**THE INPUT**
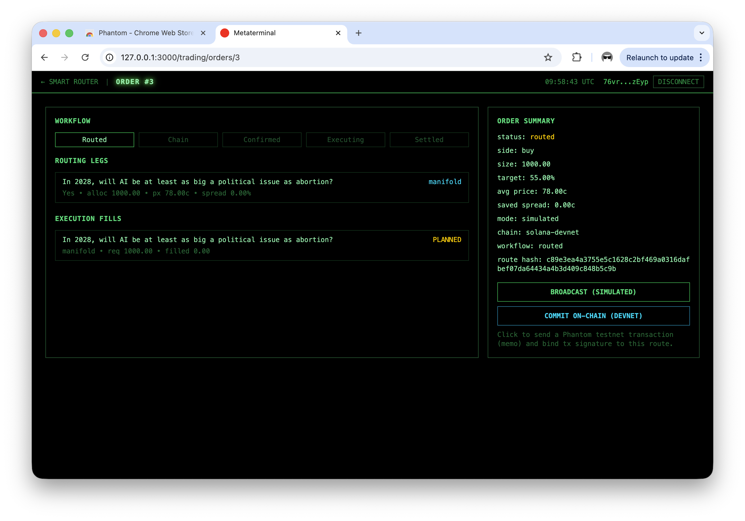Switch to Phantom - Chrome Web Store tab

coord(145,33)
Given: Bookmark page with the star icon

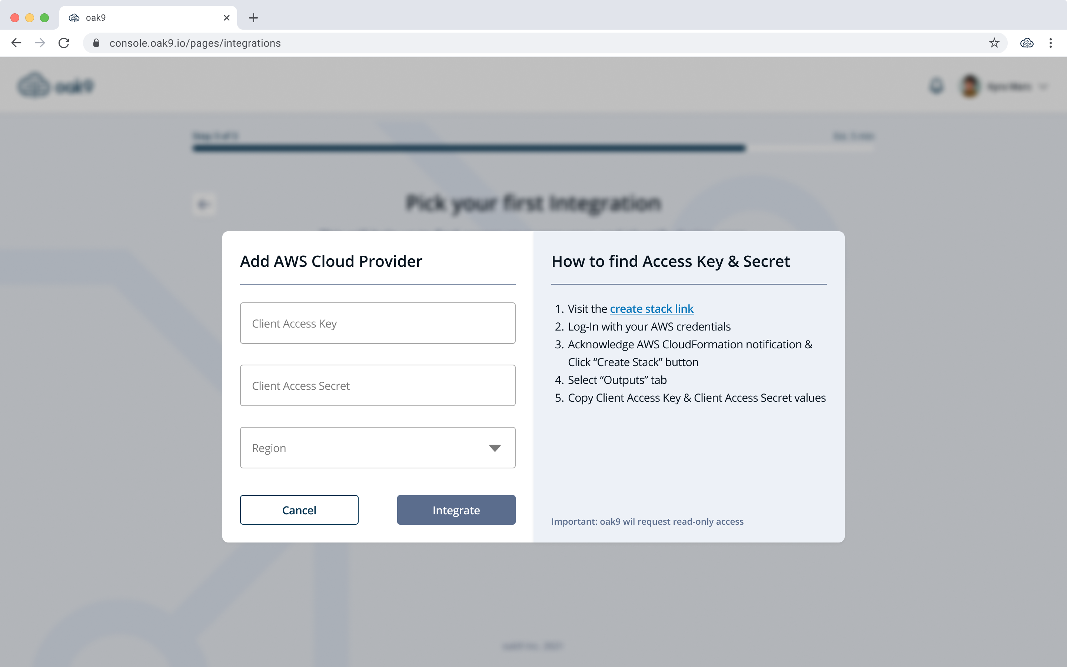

==

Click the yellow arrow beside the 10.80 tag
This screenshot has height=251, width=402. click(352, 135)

--

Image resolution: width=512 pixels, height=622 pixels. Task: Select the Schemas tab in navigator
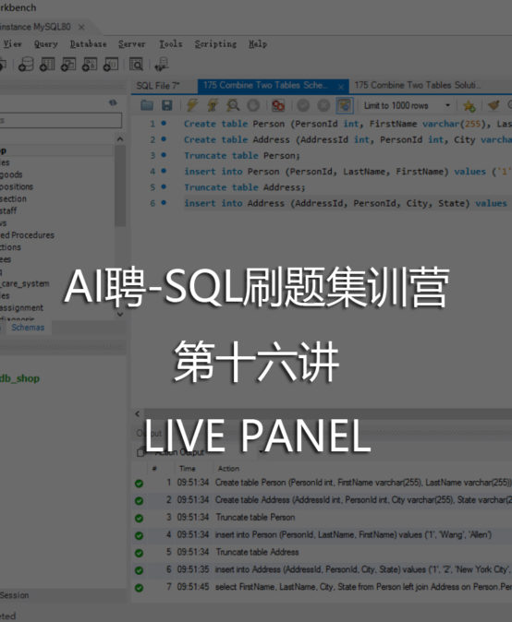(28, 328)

**TASK REQUIREMENTS**
Count the lines in the records above that contain the string "width". Reply with the number only.

**TASK ANSWER**
2